Question

The population \( p(t) \) at time \( t \) of a certain mouse species follows the differential equation \( \frac{dp(t)}{dt} = 0.5p(t) - 450 \). If \( p(0) = 850 \), then the time at which the population becomes zero is:

• A. \( \log 9 \)
• B. \( \frac{1}{2} \log 18 \)
• C. \( \log 18 \)
• D. \( 2 \log 18 \)

Hint:

Carefully solve the linear first-order differential equation and use the initial condition.

Answer 1

The Correct Option is D

Step 1: Solve the differential equation \( \frac{dp}{dt} - 0.5p = -450 \).
Integrating factor \( \mu(t) = e^{-0.5t} \).
Solution: \( p(t) e^{-0.5t} = 900 e^{-0.5t} + C \Rightarrow p(t) = 900 + Ce^{0.5t} \).
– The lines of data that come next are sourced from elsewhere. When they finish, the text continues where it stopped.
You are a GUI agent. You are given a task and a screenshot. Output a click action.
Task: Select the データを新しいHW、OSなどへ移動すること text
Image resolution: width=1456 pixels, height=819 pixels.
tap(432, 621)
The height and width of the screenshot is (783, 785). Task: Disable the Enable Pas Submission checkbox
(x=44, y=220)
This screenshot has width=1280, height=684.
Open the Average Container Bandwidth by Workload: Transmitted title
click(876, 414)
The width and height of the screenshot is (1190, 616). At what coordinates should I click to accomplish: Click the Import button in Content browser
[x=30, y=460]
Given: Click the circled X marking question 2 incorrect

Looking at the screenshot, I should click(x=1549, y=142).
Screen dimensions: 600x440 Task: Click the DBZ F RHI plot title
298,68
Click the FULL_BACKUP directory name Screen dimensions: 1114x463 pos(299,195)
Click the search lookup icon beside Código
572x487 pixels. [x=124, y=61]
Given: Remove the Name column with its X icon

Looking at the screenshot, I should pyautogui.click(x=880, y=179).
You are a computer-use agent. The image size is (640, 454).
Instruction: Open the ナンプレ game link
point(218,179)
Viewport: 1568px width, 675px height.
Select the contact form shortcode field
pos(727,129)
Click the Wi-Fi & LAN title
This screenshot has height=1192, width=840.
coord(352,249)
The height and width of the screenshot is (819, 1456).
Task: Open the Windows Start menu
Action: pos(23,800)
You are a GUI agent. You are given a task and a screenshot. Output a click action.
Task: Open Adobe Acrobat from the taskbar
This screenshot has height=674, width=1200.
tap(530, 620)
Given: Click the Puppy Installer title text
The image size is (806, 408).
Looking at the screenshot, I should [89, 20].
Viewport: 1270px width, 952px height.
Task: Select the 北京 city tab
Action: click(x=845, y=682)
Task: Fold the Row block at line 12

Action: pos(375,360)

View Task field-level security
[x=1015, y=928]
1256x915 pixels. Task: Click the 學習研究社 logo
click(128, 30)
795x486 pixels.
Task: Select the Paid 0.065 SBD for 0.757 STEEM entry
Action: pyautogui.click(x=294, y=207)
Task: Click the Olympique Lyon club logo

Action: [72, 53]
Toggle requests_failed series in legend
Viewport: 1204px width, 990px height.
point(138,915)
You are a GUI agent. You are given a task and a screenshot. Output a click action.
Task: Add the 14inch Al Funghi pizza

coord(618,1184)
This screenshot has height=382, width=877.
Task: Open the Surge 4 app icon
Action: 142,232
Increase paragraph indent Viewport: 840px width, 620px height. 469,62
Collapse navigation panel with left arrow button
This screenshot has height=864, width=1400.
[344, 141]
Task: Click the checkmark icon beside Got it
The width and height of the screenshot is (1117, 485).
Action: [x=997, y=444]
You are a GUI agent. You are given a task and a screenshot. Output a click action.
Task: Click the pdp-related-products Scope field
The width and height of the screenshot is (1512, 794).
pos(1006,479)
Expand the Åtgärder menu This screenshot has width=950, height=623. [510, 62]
Step 2: Use \( p(0) = 850 \).
\( 850 = 900 + C \Rightarrow C = -50 \).
\( p(t) = 900 - 50e^{0.5t} \).

Step 3: Find \( t \) when \( p(t) = 0 \).
\( 0 = 900 - 50e^{0.5t} \Rightarrow e^{0.5t} = 18 \).

Step 4: Solve for \( t \).
\( 0.5t = \ln 18 \Rightarrow t = 2 \ln 18 \).